Леша поблагодарил довольно твердо, и лицо американца выдало двойственное чувство – серьезную настороженность и шутливую похвалу. Офицер не пил вина. Или пил, но вовремя и в меру? Или боялся опьянеть? Характер или воспитание? Недоверчивость?
Человека из неизвестной страны начинаешь узнавать на мелочах. Или это трусливость провинциала, гражданина второстепенного государства, который па каждом шагу видит обманщиков и всего боится, как деревенщина в Лондоне? Но у него знание языка и свободный выбор выражений для определения мыслей. Но нескольким фразам уже можно судить о его самостоятельности, которая не могла основываться лишь на чем-то природном.
Разговорились про воспитание детей в России, про школы, а потом про помещиков и крестьянские хозяйства. Вскоре Сайлес довольно ясно, как ему казалось, представил русскую фермерскую среду, землепашцев, их образованных помещиков, которые привозят английские плуги и держат в крепостной зависимости свой народ, как негров на Юге несвободных штатов. Торговля белыми невольниками – что-то непонятное. Но это важно, стоит запомнить. Может быть, и нам можно будет со временем скупать в России белых рабов? Сайлес был плохо образован, но он много видел и все представлял по-своему, и не так, как было, и не таким, каким изображал, рассказывая, Алексей. По-своему Сайлес схватывал общую картину жизни и экономического состояния и мысленно проводил линию от русской жизни к характеру, уму и возможностям своего собеседника.
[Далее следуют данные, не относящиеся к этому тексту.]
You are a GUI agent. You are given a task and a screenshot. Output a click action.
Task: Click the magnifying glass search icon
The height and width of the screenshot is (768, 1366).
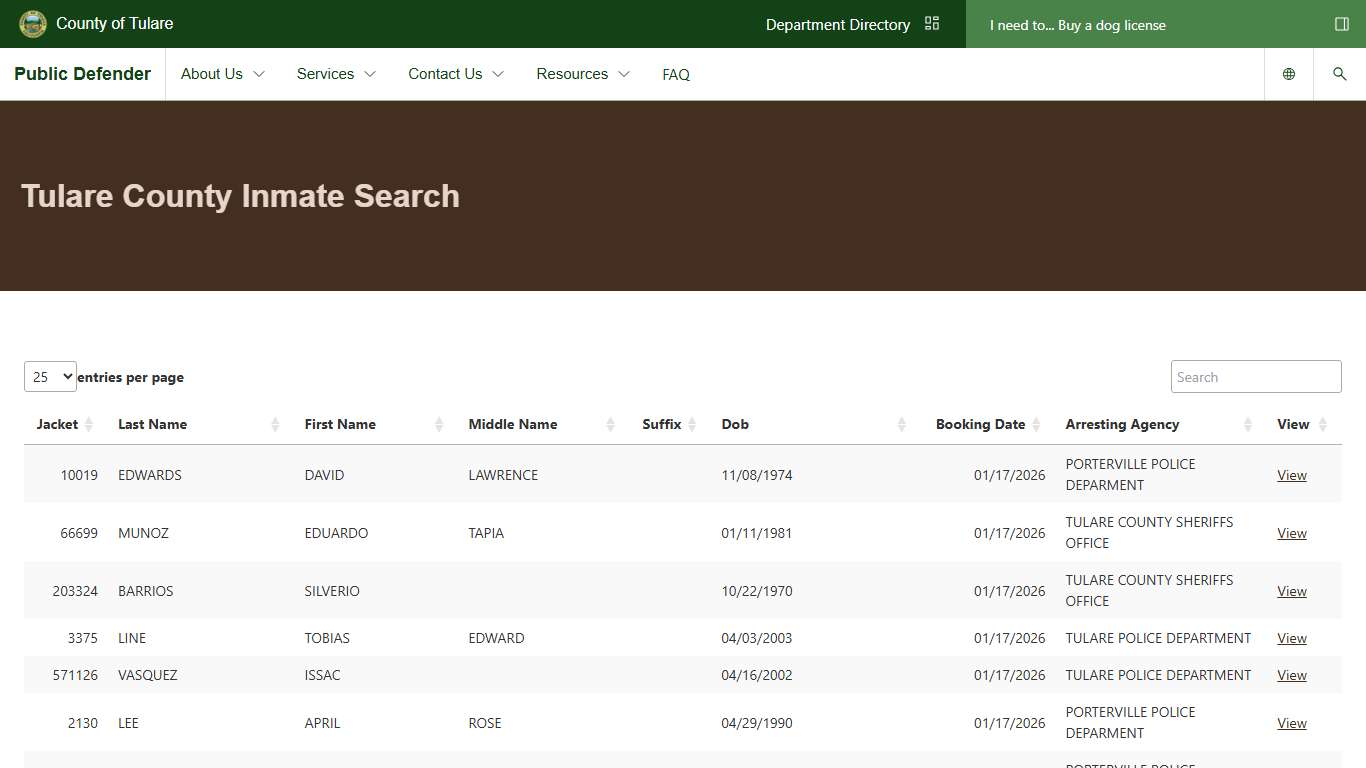click(x=1339, y=73)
Леша чувствовал, что встретил среди американцев пока единственного, кто желал бы познакомиться с сутью русской жизни.
Сайлес сказал, что Америка просторна для безграничной деятельности – и предпринимай в ней: думай что хочешь, говори, молись как хочешь.
– В День Благодарения я молился, чтобы открылась Япония. Это всегда была моя мечта, совершенно как у адмирала Путятина.
Леша спросил про Гонконг и с интересом выслушал похвалы новому городу, которые у Сайлеса невольно превращались в похвалы своей фирме «Сайлес и Берроуз».
Было уже поздно, негр еще возился за занавеской, переводчик, оставив записки на столе, давно ушел, когда Сайлес вдруг сказал, что должен сообщить и просит пока не говорить никому, особенно никому из американцев, что он может гораздо скорей Адамса поставить в известность русское правительство о бедственном положении моряков «Дианы» в Японии.
Перегородки были тонкие, и в соседней каюте жили трое офицеров, они спали на диванах, уступив свои каюты русским.
Сайлес уловил настороженность Сибирцева и понял его мысли.
– А-а! Они спят. И если не спят, ничего не понимают! У них другое в голове... Это пьяницы и бездельники. – И он с отвращением скривился. – Мы сделаем это быстрей, чем нейтральные дипломаты и коммодоры. Поговорите с адмиралом и дайте мне адрес, кому послать сообщение. С прибытием в Шанхай, по пути в Гонконг, я немедленно пошлю письмо в Россию... А эти офицеры ничего не понимают! – махнул он рукой, заслышав храп за стеной. – Вы хотите сказать, что война? Да, англичане строго следят за почтой. Но я шлю коммерческую корреспонденцию своими средствами в Гамбург. Там учится моя дочь. Она будет знать, как срочно переслать письмо в Россию о вашей участи и для вашего немедленного спасения... Более того – я могу зафрахтовать любое судно и вывезти отсюда. Как вам это нравится?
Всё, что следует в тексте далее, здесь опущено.